DOCUMENT:
Twistin' the Night Away is the eighth studio album by American singer-songwriter Sam Cooke. Produced by Hugo & Luigi, the album was released in April 1962 in the United States by RCA Victor. Twistin' the Night Away primarily capitalizes on the twist phenomenon and as a result became one of Cooke's most successful LPs, becoming his second to chart and creating a string of chart successes.

Twistin' the Night Away peaked at number 74 on Billboard Top LPs chart, while the single of the same name charted higher at number nine on the Billboard Hot 100.

Background
Twistin' the Night Away originated during the recording team's move to RCA Victor's Hollywood studios. Sammy Lowe, conductor of Cooke's past two albums, brought aboard René Hall, an arranger he had worked with in their days at Keen Records. Hall in turn booked horn players Plas Johnson, Jackie Kelso and Jewell Grant "to spike up what was effectively a return to former glories."

Reception
Bruce Eder of Allmusic wrote that while Cooke was "shoehorned" into doing twist numbers, it remains nevertheless "one of the great dance albums of its period," and "a brilliant soul album as well, which is why it holds up 40 years later." Melody Maker wrote that "Cooke was unique because he was one of the first black artists to keep a tight hand on the direction of his career and the profits thereof," calling the album's hit single a "dance-craze classic."

GOALS:
[a] According to the passage on the Twistin' the Night Away album, what position did the album reach on the Billboard Top LPs chart?
[b] Carry on the passage about the Twistin' the Night Away album, starting after its last sentence.
The records have no connection to the passage about the Twistin' the Night Away album.

RECORDS PROVIDED:
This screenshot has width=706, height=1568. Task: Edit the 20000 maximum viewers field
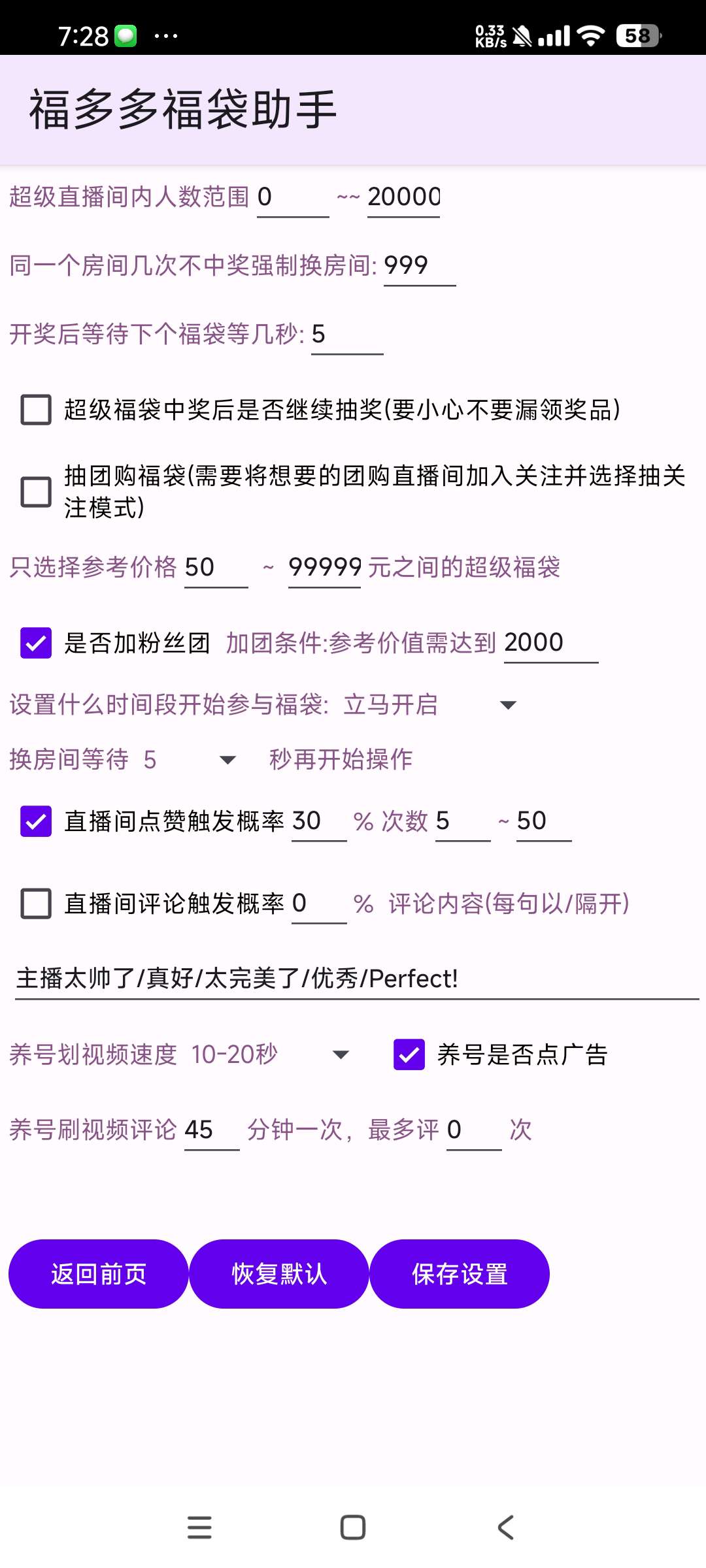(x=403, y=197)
--
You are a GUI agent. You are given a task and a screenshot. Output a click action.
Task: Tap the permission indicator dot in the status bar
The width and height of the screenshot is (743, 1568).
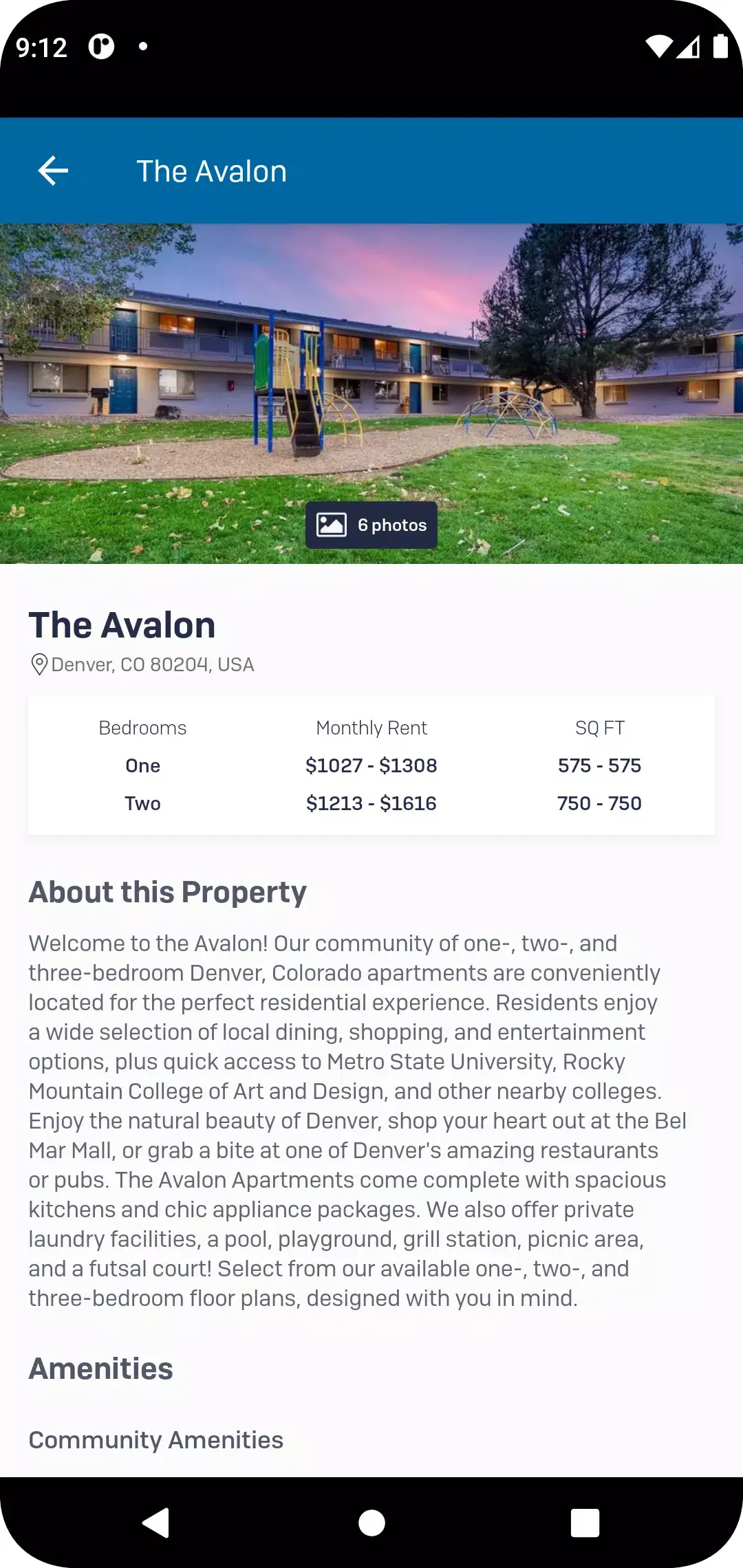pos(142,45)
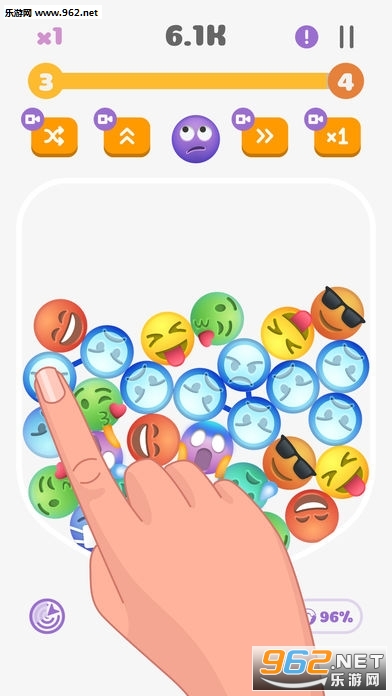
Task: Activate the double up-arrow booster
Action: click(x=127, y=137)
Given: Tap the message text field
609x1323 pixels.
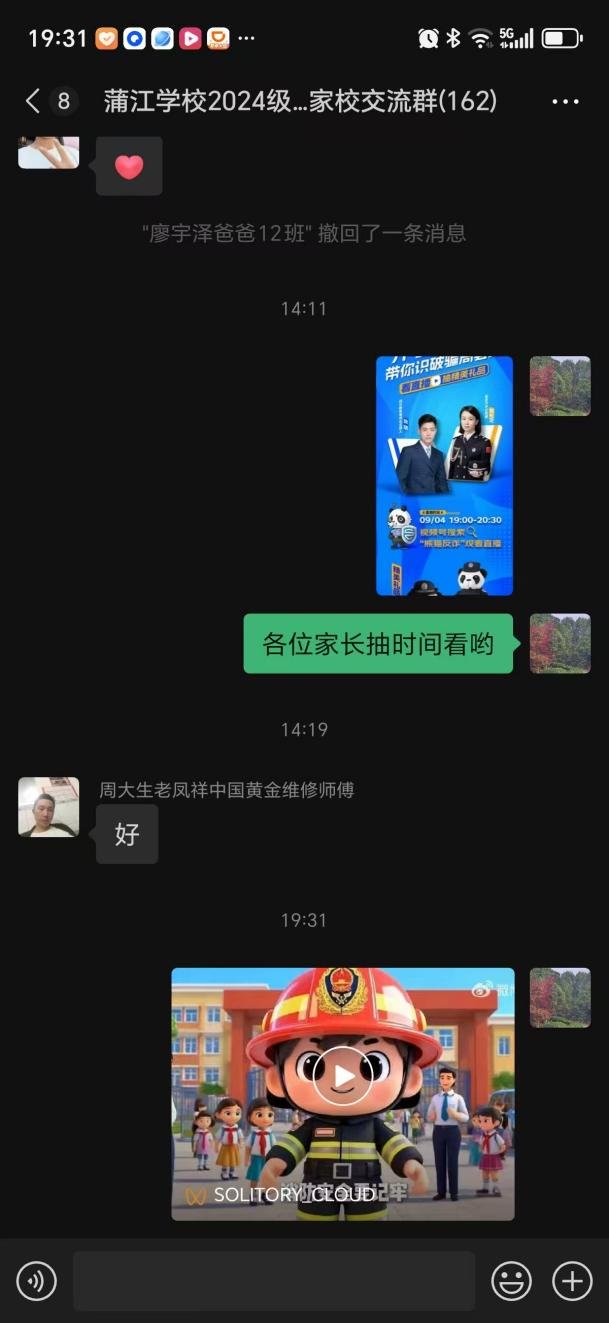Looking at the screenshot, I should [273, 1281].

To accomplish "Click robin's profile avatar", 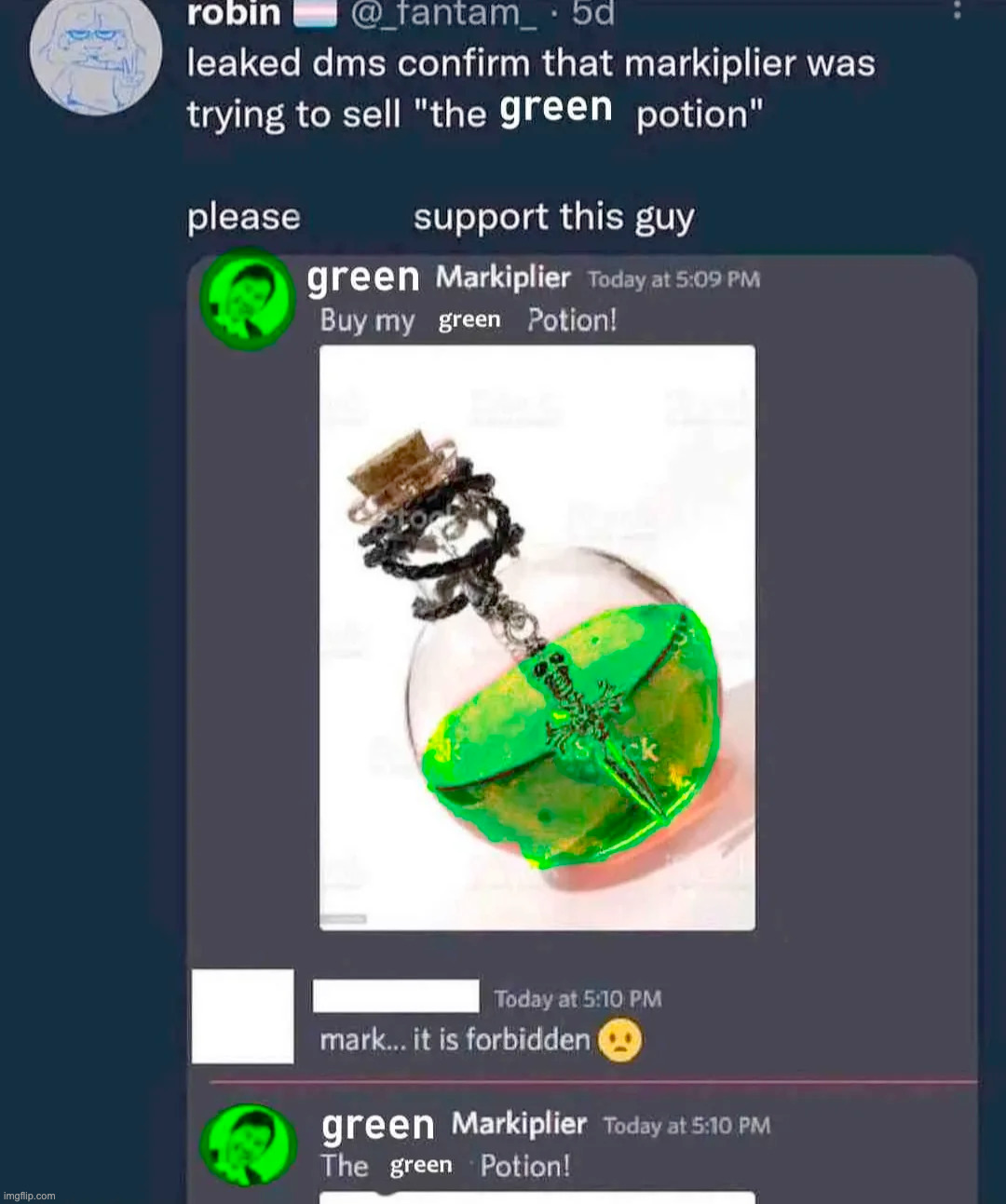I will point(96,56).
* * *
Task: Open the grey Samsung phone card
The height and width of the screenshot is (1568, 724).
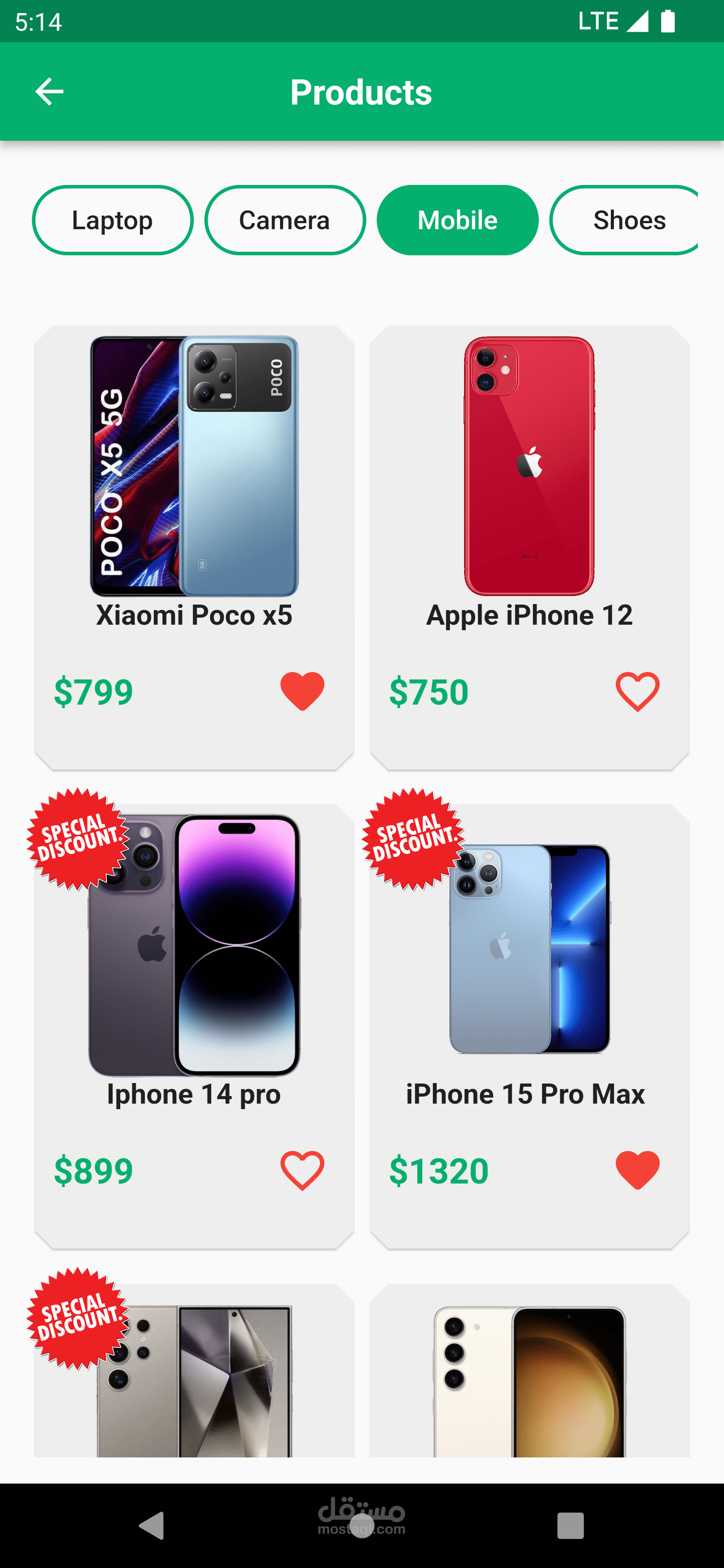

RESULTS BY TASK:
[a] Number 74.

[b]
Track listing
All songs written by Sam Cooke, except where noted.  All songs arranged and conducted by René Hall, except "That's It—I Quit—I'm Movin' On", conducted by Sammy Lowe.

Side one 
 "Twistin' the Night Away" – 2:39
 "Sugar Dumpling" – 2:16
 "Twistin' in the Kitchen with Dinah" – 2:08
 "Somebody's Gonna Miss Me" (Lattimore Brown, Arthur Lee Reeves) – 2:32
 "A Whole Lotta Woman" (James W. Alexander, Lowell Jordan) – 2:20
 "The Twist" (Hank Ballard) – 2:27

Side two 
 "Twistin' in the Old Town Tonight" (Mack David) – 2:08
 "Movin' And A'Groovin'" (Cooke, Lou Rawls) – 2:34
 "Camptown Twist" – 2:13
 "Somebody Have Mercy" – 2:56
 "Soothe Me" – 2:07
 "That's It—I Quit—I'm Movin' On" (Roy Alfred, Del Sorino) – 2:31

Personnel
All credits adapted from The RCA Albums Collection (2011) liner notes.
Sam Cooke – vocals
René Hall – guitar, arrangement, conducting
Sammy Lowe – conductor on "That's It—I Quit—I'm Movin' On"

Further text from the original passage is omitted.